En otras palabras, durante la investigación practicada por la SIB, los funcionarios descubrieron que los Almacenes de Depósito Fiscal estaban extendiendo Certificados y Bonos de Prenda sin previa cancelación de la mercadería, por lo cual se procedió a multarlos.
No obstante, para evitar que la situación continuase, la SIB decidió modificar el artículo 25.
En una carta enviada por el Superintendente de Bancos, Noel Sacasa Cruz, a productores de soya, con fecha del 14 de diciembre, se indica que la Asociación de Almacenes Fiscales solicitó a la entidad que “existían razones operativas para modificar dicha normativa, ya que buena parte de la comercialización de productos agrícolas, o bien se efectuó con pago en efectivo y la documentación soporte es inexistente o bien se realiza por compra venta con pago a término, en el cual la cancelación del producto (materia prima) previo a su transformación rompe el ciclo normal de la cadena que va del cultivo agrícola, pasando por su cosecha y transformación o envasado a la venta o exportación de productos exportados”.
En otra de las partes de la misiva, Sacasa señala “el efecto de aplicar estrictamente la normativa sería de reducir el financiamiento disponible a las actividades productivas”.

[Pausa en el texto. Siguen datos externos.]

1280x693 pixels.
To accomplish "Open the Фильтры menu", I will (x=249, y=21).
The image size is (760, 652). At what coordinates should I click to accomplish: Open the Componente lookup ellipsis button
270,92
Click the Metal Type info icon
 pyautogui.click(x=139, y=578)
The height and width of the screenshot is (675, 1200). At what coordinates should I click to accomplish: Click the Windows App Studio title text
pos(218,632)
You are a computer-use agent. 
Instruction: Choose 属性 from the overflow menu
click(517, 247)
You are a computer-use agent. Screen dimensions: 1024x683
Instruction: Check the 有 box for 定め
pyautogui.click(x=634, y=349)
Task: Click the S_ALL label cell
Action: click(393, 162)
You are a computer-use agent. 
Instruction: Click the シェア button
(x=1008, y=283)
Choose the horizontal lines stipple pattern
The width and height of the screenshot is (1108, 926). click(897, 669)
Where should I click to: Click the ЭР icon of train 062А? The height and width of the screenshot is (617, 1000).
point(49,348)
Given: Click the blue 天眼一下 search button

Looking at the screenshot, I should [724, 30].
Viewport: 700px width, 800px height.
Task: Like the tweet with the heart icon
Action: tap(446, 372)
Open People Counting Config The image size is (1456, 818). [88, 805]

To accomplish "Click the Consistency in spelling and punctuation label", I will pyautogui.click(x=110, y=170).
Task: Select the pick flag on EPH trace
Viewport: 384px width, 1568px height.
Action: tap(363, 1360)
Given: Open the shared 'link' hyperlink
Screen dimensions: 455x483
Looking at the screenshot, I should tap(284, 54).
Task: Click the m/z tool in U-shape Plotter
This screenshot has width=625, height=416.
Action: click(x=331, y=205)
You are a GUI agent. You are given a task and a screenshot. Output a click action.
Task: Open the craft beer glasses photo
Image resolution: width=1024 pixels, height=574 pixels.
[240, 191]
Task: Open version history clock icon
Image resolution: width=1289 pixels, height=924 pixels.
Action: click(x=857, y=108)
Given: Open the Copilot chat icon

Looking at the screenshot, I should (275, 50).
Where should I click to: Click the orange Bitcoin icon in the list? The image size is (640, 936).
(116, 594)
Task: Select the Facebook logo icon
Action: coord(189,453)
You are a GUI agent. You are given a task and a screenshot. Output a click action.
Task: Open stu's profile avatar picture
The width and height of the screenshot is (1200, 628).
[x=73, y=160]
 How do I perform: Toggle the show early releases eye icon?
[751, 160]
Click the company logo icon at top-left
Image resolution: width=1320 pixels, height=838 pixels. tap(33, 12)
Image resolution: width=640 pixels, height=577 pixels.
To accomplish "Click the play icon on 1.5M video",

Dicha decisión fue tomada en reunión del Consejo Directivo de la SIB el pasado 6 de diciembre y por tanto a partir de la fecha solamente se exigirá “la prueba de cancelación del valor de la mercadería, solamente a mercadería importada.
Para el especialista en Derecho Bancario, Evenor Taboada, la disposición adoptada por la SIB, está en su cauce correcto.
“Modificar la normativa está dentro de la competencia de la Superintendencia de Bancos, no es un tema que tenga que legislar la Asamblea Nacional, pero las de orden regulatorio las toma válidamente la SIB”.
Añadió que “entiendo que el cambio de la normativa se hizo precisamente por la solicitud que se hizo, en el sentido de que los almacenes generales de depósito para aceptar la mercadería tendrían que exigir de depositantes nacionales demostraciones circunstanciales y complejas para los productores, por lo tanto no tendrían acceso fácilmente al financiamiento”.
De esa manera un almacén de depósito no podría emitir un certificado de depósito y un bono de prenda para obtener financiamiento disponible para luego descontarlo o prendarlo en un banco.
“Aunque si desafortunadamente un almacén violó la ley que les confiere y eso ha creado un perjuicio a los depositantes, la responsabilidad es de las almacenadoras e incurre en sanciones de toda clase”, indicó Taboada.
En este caso la SIB al encontrar prácticas irregulares se vio obligada a sancionar con multas a todas las almacenadoras.